Quick-Step n’a officialisé que trois transferts en vue de la saison 2023. Tim Merlier pour les sprints, Casper Pedersen pour les courses d’un jour et Jan Hirt pour la montagne. Le Tchèque, 6e du dernier Giro, sera vraisemblablement le seul renfort pour Evenepoel l’an prochain. Il viendra s’ajouter à Ilan Van Wilder, Fausto Masnada, Mauri Vansevenant, Pieter Serry, Mattia Cattaneo et Louis Vervaeke qui sont actuellement les meilleurs grimpeurs dont dispose le Wolfpack.
Des chiffres qui confirment cette tendance
Qu’on mise sur les Classiques ou sur les Grands Tours, chez Quick-Step le mot d’ordre reste le même : victoire.
Portée par les locomotives Evenepoel (14 victoires) et Jakobsen (12 victoires), la formation belge a accumulé 42 succès. A égalité de bouquets avec UAE et Jumbo-Visma, le Wolfpack est toujours en course pour terminer la saison en tant qu’équipe plus victorieuse de l’année, comme c’est le cas tous les ans depuis 2013 (!)

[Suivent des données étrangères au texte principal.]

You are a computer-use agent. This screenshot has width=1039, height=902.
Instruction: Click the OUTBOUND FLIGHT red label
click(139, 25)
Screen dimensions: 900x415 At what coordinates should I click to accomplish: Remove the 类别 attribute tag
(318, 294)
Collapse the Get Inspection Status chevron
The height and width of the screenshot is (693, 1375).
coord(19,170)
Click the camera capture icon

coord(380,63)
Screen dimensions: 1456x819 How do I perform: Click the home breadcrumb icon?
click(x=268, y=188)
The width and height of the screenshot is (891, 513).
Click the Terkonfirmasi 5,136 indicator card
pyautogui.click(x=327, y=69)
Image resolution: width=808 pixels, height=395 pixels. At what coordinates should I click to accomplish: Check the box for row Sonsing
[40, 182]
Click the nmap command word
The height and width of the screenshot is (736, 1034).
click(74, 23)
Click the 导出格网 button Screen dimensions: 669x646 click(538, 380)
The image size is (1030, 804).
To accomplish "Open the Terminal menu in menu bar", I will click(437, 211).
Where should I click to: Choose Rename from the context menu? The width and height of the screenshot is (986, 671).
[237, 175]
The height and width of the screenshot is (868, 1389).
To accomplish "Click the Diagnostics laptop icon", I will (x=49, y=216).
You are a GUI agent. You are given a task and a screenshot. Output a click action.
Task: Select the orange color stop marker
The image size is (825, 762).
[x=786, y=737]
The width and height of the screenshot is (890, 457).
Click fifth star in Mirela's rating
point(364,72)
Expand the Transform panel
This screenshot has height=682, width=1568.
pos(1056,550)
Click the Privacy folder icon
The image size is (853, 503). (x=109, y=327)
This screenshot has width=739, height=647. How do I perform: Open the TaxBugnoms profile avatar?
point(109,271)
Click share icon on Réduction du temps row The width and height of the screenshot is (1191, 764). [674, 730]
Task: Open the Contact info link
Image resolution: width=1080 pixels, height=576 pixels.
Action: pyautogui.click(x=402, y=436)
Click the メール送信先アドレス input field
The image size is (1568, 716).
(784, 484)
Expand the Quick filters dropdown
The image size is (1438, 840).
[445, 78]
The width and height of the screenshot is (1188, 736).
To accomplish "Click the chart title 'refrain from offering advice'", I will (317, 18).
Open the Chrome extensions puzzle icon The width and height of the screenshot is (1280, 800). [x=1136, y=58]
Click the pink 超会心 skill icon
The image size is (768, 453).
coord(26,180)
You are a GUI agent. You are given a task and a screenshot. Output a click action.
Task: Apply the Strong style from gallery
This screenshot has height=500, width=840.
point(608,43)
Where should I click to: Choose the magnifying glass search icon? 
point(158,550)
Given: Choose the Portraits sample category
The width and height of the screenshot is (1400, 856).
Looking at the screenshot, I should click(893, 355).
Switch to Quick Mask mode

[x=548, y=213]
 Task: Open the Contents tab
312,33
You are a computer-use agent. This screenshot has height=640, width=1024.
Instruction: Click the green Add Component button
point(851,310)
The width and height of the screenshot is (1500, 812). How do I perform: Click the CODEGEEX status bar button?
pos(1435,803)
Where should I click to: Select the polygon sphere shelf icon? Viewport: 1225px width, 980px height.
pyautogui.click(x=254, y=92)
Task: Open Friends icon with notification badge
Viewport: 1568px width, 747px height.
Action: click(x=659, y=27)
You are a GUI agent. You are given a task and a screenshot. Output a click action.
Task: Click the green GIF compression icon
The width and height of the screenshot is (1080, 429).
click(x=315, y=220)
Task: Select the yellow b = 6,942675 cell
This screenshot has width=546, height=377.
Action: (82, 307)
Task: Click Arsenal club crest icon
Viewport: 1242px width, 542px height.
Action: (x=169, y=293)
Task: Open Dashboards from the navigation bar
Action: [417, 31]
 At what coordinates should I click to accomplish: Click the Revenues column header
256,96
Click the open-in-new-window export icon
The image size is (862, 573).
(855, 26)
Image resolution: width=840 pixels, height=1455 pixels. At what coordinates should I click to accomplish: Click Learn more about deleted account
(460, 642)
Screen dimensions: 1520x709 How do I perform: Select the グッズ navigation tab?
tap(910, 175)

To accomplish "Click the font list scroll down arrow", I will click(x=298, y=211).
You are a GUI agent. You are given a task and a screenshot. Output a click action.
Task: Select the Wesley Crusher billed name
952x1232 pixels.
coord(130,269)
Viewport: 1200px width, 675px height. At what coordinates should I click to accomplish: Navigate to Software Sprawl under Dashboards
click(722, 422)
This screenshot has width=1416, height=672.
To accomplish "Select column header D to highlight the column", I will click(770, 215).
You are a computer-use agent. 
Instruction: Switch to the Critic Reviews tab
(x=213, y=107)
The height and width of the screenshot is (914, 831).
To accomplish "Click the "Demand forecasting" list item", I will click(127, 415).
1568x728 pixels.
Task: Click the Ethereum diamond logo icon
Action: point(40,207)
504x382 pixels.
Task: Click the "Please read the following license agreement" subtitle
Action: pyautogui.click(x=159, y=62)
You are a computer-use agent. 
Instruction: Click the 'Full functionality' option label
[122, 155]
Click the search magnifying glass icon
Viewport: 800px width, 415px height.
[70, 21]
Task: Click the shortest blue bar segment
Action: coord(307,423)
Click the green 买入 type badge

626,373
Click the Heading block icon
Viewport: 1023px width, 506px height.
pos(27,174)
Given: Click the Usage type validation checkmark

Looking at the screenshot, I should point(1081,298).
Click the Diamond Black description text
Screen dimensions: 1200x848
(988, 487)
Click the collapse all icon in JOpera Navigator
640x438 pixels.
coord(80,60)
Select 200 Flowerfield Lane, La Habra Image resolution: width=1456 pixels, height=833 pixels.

On signalera tout de même que Quick-Step gagne moins que les autres années (NDLR : et vu les moissons impressionnantes des dernières saisons, personne ne s’en étonne) et que l’incidence des victoires dans les courses d’un jour est bien moins importante, comme le montre le tableau ci-dessous.
2018 | 2019 | 2021 | 2022 | |
Nombre de victoires * | 66 | 58 | 54 | 42 |
Nombre de victoires courses d’un jour * | 13 (19%) | 14 (24%) | 10 (18%) | 5 (11%) |
* nombre de victoires par saison à la même période de l'année (au terme de la Vuelta)
** l'année 2020, tronquée par le Covid, n'est pas pris en compte ici.
Comme le suggèrent déjà ces premiers chiffres et les déclarations de Patrick Lefevere, une inversion de tendance se confirme au sein du Wolfpack. Un changement de paradigme à peine amorcé mais qui devra être approuvé par des résultats concrets dans les années qui arrivent.